There is a new philosophy around conducting an individualized assessment with a candidate that has a criminal past, to determine if in fact the specific crime committed is grounds for disqualification from employment. The Equal Employment Opportunity Commission (EEOC) published a guide in 2012 titled “Consideration of Arrest and Conviction Records in Employment Decisions.” This guide was in direct response to a spike in Title VII lawsuits brought against employers for discriminating against job applicants with a criminal record. Specifically the commission’s stance is:
An employer’s neutral policy (e.g., excluding applicants from employment based on certain criminal conduct) may disproportionately impact some individuals protected under Title VII, and may violate the law if not job related and consistent with business necessity (disparate impact liability).

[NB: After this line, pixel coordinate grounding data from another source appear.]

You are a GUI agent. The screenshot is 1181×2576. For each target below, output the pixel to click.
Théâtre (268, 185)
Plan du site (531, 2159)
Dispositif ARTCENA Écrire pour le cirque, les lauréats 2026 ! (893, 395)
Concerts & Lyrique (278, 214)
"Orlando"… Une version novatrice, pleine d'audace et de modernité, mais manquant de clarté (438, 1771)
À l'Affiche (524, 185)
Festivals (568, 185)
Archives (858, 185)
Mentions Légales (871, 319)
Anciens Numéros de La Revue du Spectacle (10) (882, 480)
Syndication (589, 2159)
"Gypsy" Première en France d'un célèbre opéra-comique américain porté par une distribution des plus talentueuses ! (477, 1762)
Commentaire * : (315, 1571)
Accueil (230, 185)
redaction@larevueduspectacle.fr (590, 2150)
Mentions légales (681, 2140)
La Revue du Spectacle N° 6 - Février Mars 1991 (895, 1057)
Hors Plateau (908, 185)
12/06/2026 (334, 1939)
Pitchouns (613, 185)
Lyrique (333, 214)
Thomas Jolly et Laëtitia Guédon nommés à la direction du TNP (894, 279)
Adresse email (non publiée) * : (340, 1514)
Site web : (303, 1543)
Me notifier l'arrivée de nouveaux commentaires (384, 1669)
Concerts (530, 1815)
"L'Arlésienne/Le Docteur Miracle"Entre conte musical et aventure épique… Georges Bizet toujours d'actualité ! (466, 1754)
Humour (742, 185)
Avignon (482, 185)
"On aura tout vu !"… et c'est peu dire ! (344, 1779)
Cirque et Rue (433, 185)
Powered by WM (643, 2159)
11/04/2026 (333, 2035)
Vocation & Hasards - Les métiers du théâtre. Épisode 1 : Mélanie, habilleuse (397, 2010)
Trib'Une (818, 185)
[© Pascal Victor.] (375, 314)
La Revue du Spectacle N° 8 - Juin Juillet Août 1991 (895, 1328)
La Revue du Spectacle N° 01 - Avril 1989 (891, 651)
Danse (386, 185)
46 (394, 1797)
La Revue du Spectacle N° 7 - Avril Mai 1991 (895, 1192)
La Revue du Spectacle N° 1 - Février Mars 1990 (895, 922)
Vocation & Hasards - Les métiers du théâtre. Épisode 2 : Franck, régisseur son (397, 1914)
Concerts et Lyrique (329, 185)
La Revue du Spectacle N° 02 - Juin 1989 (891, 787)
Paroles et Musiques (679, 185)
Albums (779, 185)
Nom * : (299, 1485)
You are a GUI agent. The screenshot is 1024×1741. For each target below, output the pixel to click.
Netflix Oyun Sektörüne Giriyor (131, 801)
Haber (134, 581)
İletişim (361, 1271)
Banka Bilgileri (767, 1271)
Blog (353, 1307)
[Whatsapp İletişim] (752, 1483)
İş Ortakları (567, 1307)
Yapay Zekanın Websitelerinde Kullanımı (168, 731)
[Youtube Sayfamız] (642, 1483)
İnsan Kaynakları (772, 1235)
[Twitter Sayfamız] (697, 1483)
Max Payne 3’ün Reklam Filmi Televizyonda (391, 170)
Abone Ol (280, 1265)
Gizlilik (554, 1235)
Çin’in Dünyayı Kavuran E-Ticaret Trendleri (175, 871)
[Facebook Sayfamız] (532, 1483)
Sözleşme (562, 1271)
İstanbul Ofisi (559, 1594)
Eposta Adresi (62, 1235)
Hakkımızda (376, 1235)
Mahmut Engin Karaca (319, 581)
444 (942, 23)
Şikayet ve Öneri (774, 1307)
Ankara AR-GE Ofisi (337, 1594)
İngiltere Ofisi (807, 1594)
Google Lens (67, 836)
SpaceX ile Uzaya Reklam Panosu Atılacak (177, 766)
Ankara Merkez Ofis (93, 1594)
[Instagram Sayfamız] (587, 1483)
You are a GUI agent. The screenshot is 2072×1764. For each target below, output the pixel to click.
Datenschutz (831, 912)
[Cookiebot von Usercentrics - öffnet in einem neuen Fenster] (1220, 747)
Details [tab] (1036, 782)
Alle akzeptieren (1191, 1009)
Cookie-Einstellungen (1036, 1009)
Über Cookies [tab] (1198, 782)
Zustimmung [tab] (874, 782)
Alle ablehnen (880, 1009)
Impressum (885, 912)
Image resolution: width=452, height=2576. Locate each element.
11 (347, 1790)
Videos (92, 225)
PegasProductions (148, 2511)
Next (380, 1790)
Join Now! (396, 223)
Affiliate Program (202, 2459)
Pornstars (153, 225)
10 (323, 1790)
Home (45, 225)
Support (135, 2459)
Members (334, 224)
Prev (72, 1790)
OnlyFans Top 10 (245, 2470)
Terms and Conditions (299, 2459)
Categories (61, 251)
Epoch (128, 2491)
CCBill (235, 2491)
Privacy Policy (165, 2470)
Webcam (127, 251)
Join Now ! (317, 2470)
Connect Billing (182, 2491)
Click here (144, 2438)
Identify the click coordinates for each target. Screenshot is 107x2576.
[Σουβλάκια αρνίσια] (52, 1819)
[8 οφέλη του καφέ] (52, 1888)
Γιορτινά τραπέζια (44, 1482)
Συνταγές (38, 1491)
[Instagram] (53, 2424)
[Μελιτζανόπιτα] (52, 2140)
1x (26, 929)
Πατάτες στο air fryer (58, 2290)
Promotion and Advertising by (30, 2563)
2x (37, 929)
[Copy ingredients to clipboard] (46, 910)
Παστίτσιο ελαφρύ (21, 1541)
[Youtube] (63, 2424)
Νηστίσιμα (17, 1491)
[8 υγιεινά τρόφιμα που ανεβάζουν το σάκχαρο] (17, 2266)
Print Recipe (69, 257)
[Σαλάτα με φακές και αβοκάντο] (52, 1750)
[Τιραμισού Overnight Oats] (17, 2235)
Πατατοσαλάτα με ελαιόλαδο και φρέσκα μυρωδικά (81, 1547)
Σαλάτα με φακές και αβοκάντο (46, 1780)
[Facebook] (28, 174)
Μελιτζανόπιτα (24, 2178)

This means employers should eliminate any “blanket” statements stating that past criminal activity will be grounds for disqualification from any employment consideration. Instead the guidance looks at 3 questions that must be answered to determine suitability for employment:
- The nature and gravity of the offense or conduct.
- The time that has passed since the offense or conduct and/or completion of the sentence.
- The nature of the job held or sought.
Therefore, when you receive a completed screening report that has reportable adverse information, it’s vital that a review is done with the subject of the report aka the applicant. Hopefully, the candidate was allowed an opportunity to disclose any past criminal activity either on the employment application (keep in mind that soon employers may not ask this question on an application) or during the interview process. If the candidate was truthful and disclosed information that matches what was revealed on the background check, then it’s time to go over the three questions above.